Dans les motifs du jugement, il était en effet mentionné que les faits de menaces de mort étaient insuffisamment caractérisés et qu’ils ne lui étaient pas imputables. Dans le dispositif, il était en outre expressément indiqué : « Monsieur X n’a pas commis les faits de menace de mort ».

En conclusion, monsieur X a vraisemblablement été placé à l’isolement parce que les psychiatres ont cru à tort qu’il avait été incarcéré pour avoir voulu commettre des actes hétéro-agressifs. Or, le tribunal correctionnel a jugé qu’il n’avait pas commis de tels faits.

Quant aux autres appréciations figurant à son dossier, elles ne justifiaient pas un placement à l’isolement puisqu’elles décrivaient un patient soit endormi, soit calme, soit souriant et de bon contact.

Ainsi, en l’absence des conditions fixées par l’article L 3222-5-1 du code de la santé publique, il apparaissait que le placement à l’isolement de monsieur X était irrégulier et que sa mainlevée devait être ordonnée.

Or, le Premier Président de la Cour d’appel en a décidé autrement.

Il a d’abord prétendu qu’il avait été versé en cause d’appel et envoyé au conseil de monsieur X, une délégation de signature indiquant expressément que madame Y était habilitée à saisir le JLD.

Il a ensuite considéré que les médecins avaient caractérisé le risque de dommage immédiat ou imminent et que l’isolement pouvait se poursuivre au-delà du délai de 96 heures.

La cassation est intervenue sur le premier point.

En effet, à la réception de la décision du Premier Président, le cabinet LUNEAU Avocat a aussitôt écrit au greffe pour indiquer qu’il n’avait jamais reçu la délégation de signature supposée investir madame Y de la faculté de saisir le JLD. Une demande de vérification de la réalité de l’envoi a été formulée mais aucune réponse n’a jamais été apportée à ce message électronique.

La SCP RICARD, BENDEL-VASSEUR, GHNASSIA a alors été sollicitée pour former un pourvoi en cassation.

L’alternative suivante s’est ensuite présentée :

  • déposer une requête en inscription de faux contre l’ordonnance du Premier Président de la Cour d’appel, au motif qu’il y est mentionné que la délégation de signature a été envoyée au cabinet LUNEAU Avocat alors que cela n’a manifestement pas été le cas, ou
  • soutenir que le magistrat de la Cour d’appel aurait dû inviter le cabinet LUNEAU Avocat à présenter ses observations sur la délégation prétendument versée en cause d’appel et qu’en ne le faisant pas, il a violé l’article 16 du code de procédure civile.
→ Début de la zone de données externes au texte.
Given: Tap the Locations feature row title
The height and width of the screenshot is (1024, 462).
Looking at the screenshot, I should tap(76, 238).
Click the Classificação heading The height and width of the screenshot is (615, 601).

La première option étant lourde de conséquence, puisqu’elle met en cause l’intégrité du magistrat, il a été fait le choix d’invoquer la violation du principe du contradictoire et c’est sur ce fondement que la cassation est intervenue :

« 5. Pour écarter un moyen tiré de l’irrégularité de la requête émanant du directeur de l’hôpital pour défaut de délégation de signature au profit de son signataire et autoriser la prolongation de la mesure d’isolement, l’ordonnance retient qu’une délégation de signature au profit de Mme Y, indiquant expressément qu’elle avait délégation de signature pour saisir le juge des libertés et de la détention, a été versée en cause d’appel et envoyée au conseil de M. X.

 6. En statuant ainsi, sans avoir invité les parties à présenter leurs observations sur ce moyen relevé d’office, alors que l’hôpital n’avait pas comparu à l’audience et qu’il ne résulte d’aucune pièce de la procédure d’appel que la délégation ait été versée aux débats, le premier président a violé le texte susvisé ».

La cassation a été prononcée sans renvoi puisqu’il ne restait plus rien à juger. La Cour a par ailleurs considéré qu’il n’y avait pas lieu de statuer sur le second moyen.